## Task objective
Where the string "passe" appears in a line of the material below, copy that line.

## Data shown
- - - - -

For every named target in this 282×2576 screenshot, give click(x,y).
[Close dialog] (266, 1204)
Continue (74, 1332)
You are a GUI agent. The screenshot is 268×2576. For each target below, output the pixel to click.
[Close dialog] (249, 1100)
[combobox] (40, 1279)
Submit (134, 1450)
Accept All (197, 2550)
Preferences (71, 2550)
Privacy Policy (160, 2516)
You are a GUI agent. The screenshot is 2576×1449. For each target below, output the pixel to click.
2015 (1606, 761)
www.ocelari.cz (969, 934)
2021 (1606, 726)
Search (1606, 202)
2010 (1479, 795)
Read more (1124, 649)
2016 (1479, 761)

- - - - -

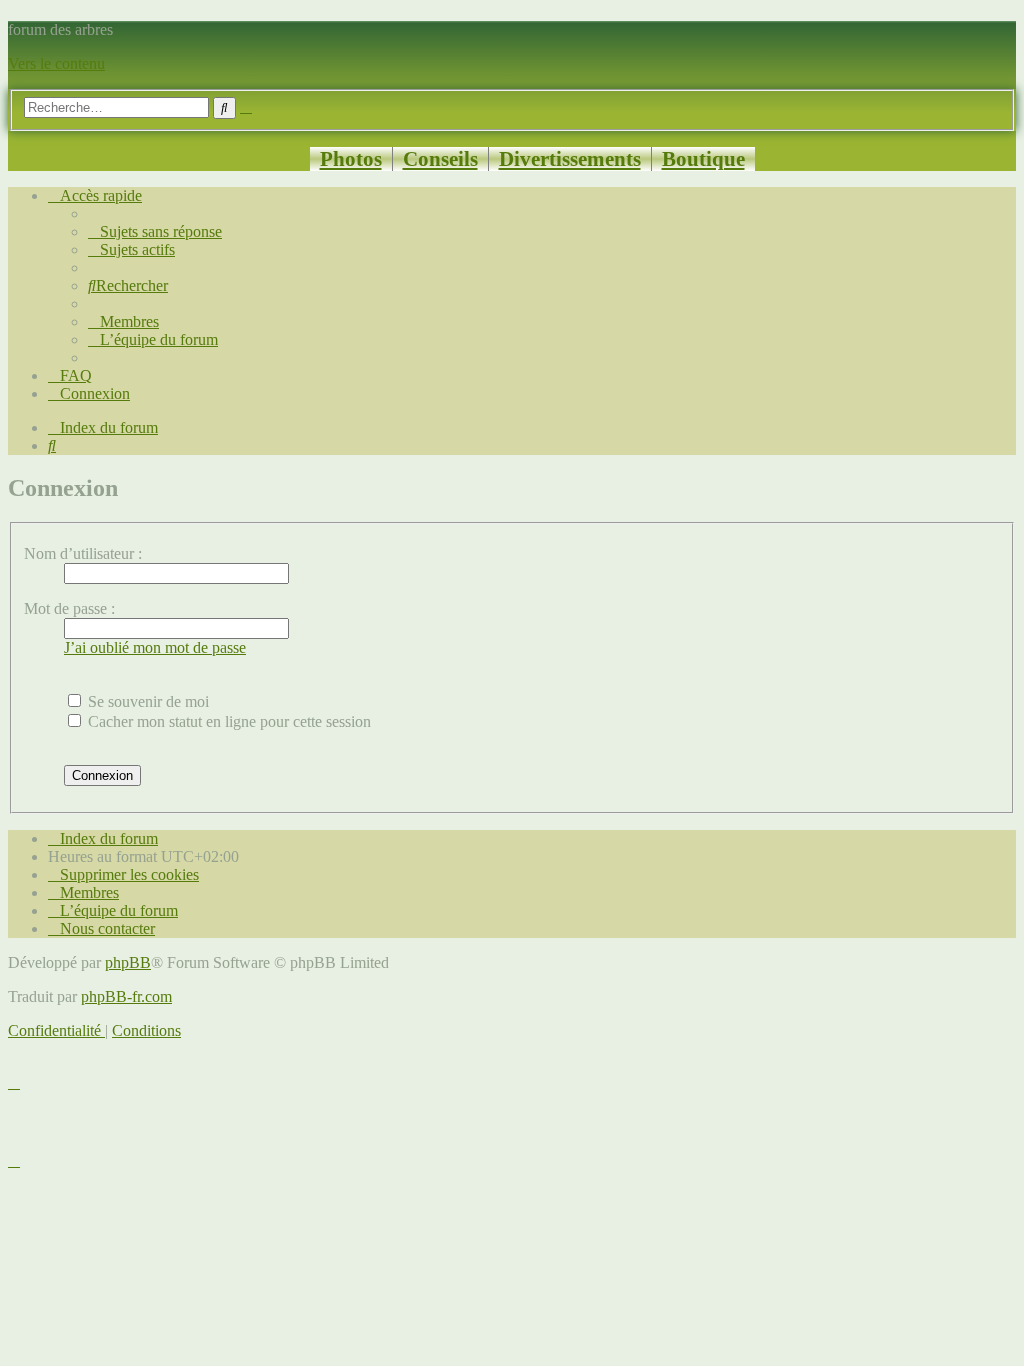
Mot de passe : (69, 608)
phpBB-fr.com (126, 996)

- - - - -

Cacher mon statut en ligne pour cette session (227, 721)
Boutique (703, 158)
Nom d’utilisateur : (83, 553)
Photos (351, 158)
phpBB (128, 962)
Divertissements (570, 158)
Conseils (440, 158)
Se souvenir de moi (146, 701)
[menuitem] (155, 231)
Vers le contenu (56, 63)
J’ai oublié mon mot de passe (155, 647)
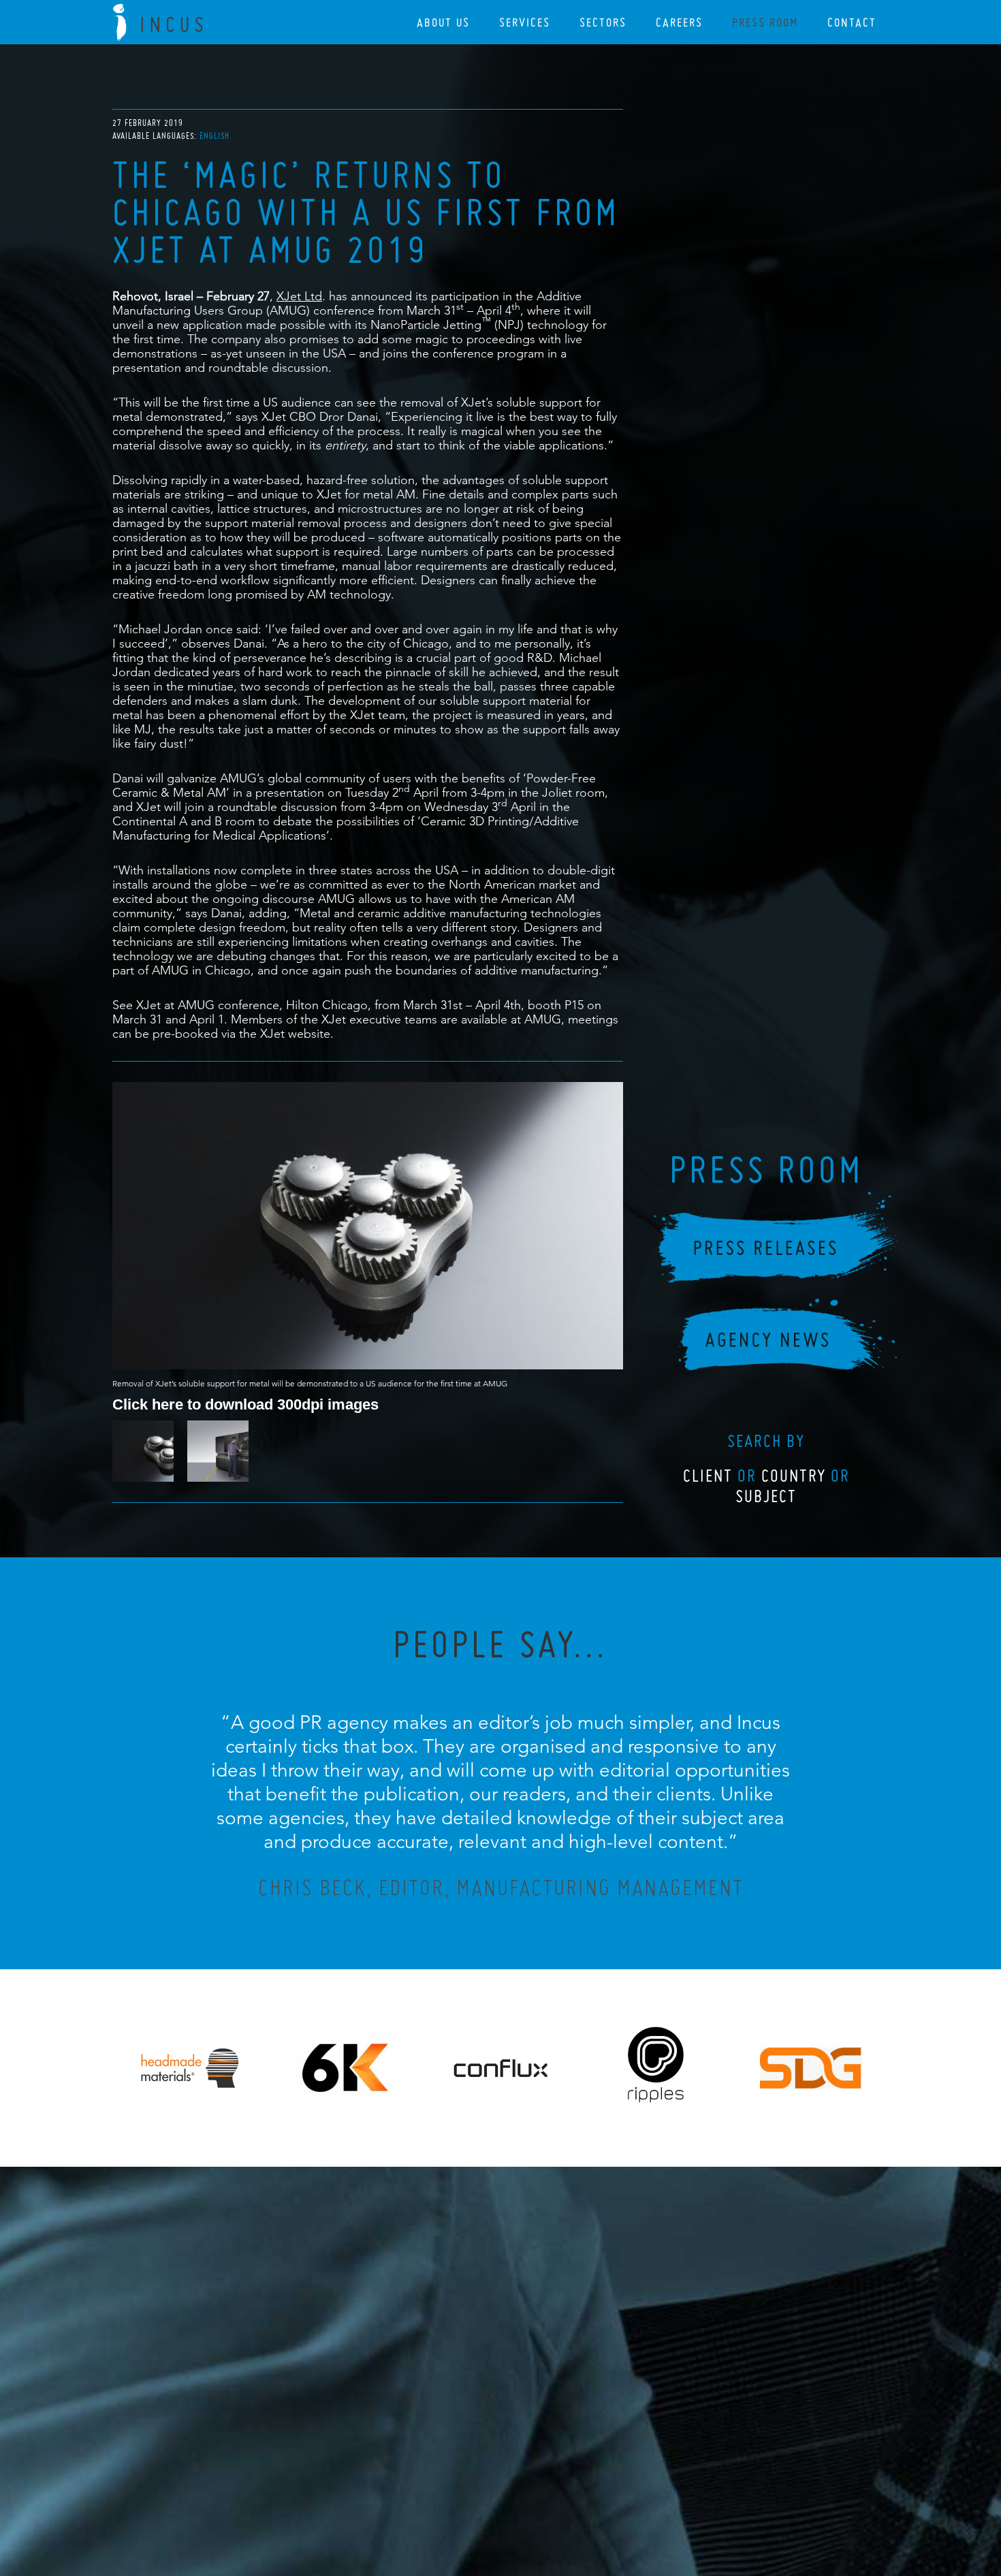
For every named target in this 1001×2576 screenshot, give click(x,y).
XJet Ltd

- - - - -

## Written solution
Mot de passe : (69, 608)
J’ai oublié mon mot de passe (155, 647)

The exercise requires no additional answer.